Assigned task:
What is needed here is a faithful repeat of every entry, with no character changed.

Data supplied:
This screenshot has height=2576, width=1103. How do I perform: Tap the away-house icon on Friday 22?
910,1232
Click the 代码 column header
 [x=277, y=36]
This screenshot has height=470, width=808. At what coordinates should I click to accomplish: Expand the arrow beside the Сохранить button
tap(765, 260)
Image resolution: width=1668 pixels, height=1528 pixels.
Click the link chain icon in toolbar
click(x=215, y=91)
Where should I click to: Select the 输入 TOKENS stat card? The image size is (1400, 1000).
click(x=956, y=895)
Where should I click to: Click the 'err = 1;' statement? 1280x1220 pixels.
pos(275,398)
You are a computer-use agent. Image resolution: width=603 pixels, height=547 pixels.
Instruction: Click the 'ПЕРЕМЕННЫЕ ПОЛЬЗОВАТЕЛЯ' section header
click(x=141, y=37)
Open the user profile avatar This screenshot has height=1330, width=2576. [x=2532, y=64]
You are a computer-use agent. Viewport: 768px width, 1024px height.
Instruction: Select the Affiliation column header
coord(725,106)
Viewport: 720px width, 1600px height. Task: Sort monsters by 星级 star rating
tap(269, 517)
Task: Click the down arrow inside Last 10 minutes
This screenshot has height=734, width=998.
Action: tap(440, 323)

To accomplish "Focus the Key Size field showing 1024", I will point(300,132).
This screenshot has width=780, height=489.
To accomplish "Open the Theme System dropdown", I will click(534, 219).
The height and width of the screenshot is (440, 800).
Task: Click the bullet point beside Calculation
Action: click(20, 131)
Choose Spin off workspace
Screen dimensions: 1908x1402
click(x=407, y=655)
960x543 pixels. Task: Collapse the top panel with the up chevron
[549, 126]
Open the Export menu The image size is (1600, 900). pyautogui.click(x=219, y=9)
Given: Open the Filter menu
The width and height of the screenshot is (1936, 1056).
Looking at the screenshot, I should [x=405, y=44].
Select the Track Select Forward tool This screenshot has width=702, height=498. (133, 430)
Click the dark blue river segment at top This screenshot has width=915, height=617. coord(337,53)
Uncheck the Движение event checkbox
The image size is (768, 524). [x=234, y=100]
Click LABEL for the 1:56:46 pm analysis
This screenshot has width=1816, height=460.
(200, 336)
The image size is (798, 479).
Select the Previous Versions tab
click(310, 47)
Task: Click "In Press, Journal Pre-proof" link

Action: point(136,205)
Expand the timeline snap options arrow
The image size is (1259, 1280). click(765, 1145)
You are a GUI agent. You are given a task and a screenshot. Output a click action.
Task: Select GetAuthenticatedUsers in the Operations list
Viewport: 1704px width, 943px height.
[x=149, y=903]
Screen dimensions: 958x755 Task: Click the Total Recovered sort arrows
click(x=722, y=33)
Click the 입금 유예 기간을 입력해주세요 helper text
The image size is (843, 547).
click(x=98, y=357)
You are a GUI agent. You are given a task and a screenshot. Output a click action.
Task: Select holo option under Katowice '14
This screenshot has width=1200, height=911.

Problem solution:
This screenshot has height=2576, width=1103. How do I perform: Tap the away-house icon on Friday 22?
910,1232
Click the 代码 column header
 [x=277, y=36]
This screenshot has height=470, width=808. At what coordinates should I click to accomplish: Expand the arrow beside the Сохранить button
tap(765, 260)
Image resolution: width=1668 pixels, height=1528 pixels.
Click the link chain icon in toolbar
click(x=215, y=91)
Where should I click to: Select the 输入 TOKENS stat card? The image size is (1400, 1000).
click(x=956, y=895)
Where should I click to: Click the 'err = 1;' statement? 1280x1220 pixels.
pos(275,398)
You are a computer-use agent. Image resolution: width=603 pixels, height=547 pixels.
Instruction: Click the 'ПЕРЕМЕННЫЕ ПОЛЬЗОВАТЕЛЯ' section header
click(x=141, y=37)
Open the user profile avatar This screenshot has height=1330, width=2576. [x=2532, y=64]
You are a computer-use agent. Viewport: 768px width, 1024px height.
Instruction: Select the Affiliation column header
coord(725,106)
Viewport: 720px width, 1600px height. Task: Sort monsters by 星级 star rating
tap(269, 517)
Task: Click the down arrow inside Last 10 minutes
This screenshot has height=734, width=998.
Action: tap(440, 323)

To accomplish "Focus the Key Size field showing 1024", I will point(300,132).
This screenshot has width=780, height=489.
To accomplish "Open the Theme System dropdown", I will click(534, 219).
The height and width of the screenshot is (440, 800).
Task: Click the bullet point beside Calculation
Action: click(20, 131)
Choose Spin off workspace
Screen dimensions: 1908x1402
click(x=407, y=655)
960x543 pixels. Task: Collapse the top panel with the up chevron
[549, 126]
Open the Export menu The image size is (1600, 900). pyautogui.click(x=219, y=9)
Given: Open the Filter menu
The width and height of the screenshot is (1936, 1056).
Looking at the screenshot, I should [x=405, y=44].
Select the Track Select Forward tool This screenshot has width=702, height=498. (133, 430)
Click the dark blue river segment at top This screenshot has width=915, height=617. coord(337,53)
Uncheck the Движение event checkbox
The image size is (768, 524). [x=234, y=100]
Click LABEL for the 1:56:46 pm analysis
This screenshot has width=1816, height=460.
(200, 336)
The image size is (798, 479).
Select the Previous Versions tab
click(310, 47)
Task: Click "In Press, Journal Pre-proof" link

Action: point(136,205)
Expand the timeline snap options arrow
The image size is (1259, 1280). click(765, 1145)
You are a GUI agent. You are given a task and a screenshot. Output a click action.
Task: Select GetAuthenticatedUsers in the Operations list
Viewport: 1704px width, 943px height.
[x=149, y=903]
Screen dimensions: 958x755 Task: Click the Total Recovered sort arrows
click(x=722, y=33)
Click the 입금 유예 기간을 입력해주세요 helper text
The image size is (843, 547).
click(x=98, y=357)
You are a GUI agent. You are given a task and a screenshot. Output a click action.
Task: Select holo option under Katowice '14
This screenshot has width=1200, height=911.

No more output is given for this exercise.